The Jakarta Post
What happens after the novelty of smartphone application-based ojek (motorcycle taxi) services wears off? People start to see them as they are: innovations that ease the lives of middle-class customers in a city dependent on the ojek, but not a transportation savior.
It is an innovation, a smart one, even phenomenal, many people must agree. But, it is neither the solution for Jakartans who are weary of the 'worst traffic in the world', nor the ideal cure for the city's unemployment problem.
Since Go-Jek launched its smartphone app in January, the transportation company, established in 2010, has boomed in popularity not only among customers but among ojek drivers as well. For months netizens were in awe of the Go-Jek phenomenon, sharing one fascinating Go-Jek story after another.
The app was later followed by the GrabBike app from Grab Taxi. The competition between the two has been marked by a tough tariff war, but in terms of brand name, Go-Jek's wild popularity in Indonesia has surpassed even Uber, a ride-sharing app from Silicon Valley, in the US, which is similar in system but uses cars.
Go-Jek's CEO Nadiem Makarim has graced many floors and stages to tell his inspiring story. While Go-Jek has become a household name, Nadiem has risen into a respected young public figure. The past few weeks saw the rare sight of long lines of people wanting to join Go-Jek, lured by 'success stories' of drivers who earned up to Rp 10 million (US$685) per month.

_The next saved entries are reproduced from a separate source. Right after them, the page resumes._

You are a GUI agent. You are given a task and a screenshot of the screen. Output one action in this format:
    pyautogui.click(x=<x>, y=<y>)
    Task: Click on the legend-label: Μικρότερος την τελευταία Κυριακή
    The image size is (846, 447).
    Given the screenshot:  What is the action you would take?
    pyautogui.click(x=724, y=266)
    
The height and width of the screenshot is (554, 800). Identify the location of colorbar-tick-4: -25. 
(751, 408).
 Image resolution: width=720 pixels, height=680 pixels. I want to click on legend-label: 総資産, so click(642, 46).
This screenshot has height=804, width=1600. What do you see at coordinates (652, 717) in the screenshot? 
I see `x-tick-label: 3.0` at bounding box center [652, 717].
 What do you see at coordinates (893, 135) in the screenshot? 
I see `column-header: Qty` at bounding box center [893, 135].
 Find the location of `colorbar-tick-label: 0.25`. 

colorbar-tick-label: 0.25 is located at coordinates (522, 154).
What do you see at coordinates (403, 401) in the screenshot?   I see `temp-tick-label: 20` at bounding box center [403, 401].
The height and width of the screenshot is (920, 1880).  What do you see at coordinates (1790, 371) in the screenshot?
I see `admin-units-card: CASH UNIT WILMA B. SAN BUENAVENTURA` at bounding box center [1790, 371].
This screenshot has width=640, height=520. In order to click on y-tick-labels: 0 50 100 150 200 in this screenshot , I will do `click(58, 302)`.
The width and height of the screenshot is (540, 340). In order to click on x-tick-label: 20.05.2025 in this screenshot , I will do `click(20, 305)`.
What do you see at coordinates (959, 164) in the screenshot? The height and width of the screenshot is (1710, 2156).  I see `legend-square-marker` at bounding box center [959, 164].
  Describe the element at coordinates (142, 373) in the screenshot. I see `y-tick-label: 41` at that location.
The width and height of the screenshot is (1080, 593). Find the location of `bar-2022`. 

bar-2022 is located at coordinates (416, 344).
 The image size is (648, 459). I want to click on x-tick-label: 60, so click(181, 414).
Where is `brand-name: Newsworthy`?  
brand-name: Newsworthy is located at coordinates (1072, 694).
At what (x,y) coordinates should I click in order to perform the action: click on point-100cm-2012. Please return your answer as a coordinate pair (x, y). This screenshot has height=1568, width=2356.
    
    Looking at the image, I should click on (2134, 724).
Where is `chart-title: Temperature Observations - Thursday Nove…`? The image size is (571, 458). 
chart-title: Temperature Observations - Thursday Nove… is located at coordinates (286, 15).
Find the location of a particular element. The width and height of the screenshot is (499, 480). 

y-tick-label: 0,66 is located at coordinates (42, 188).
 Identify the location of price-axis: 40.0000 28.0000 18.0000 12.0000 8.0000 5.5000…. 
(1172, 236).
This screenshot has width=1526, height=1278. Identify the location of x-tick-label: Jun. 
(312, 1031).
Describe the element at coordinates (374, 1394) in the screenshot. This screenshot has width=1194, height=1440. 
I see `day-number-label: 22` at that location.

But customers cannot remain in an awed state that long. The country's middle classes are known as impressionable yet fickle customers, so when the Go-Jek love fizzles out, problems will start to look conspicuous.
The first problem arose when traditional ojek drivers fought their mobile app-based competitors over 'territorial' control. Netizens jumped to the defense of Go-Jek, with some venting at traditional ojek drivers who often quoted astronomical prices, compared with Go-Jek's reasonable fares.
The incidents merely teach app-based transportation providers a lesson that data privacy is a haunting problem. More complaints, if not lawsuits, will follow unless the companies protect their customers' privacy. There must be technology that can help the companies improve their services.
For now, it is time for Go-Jek and GrabTaxi group to shift their energy from their protracted tariff war and social media advertisements to enhancing the data security of both passengers and drivers.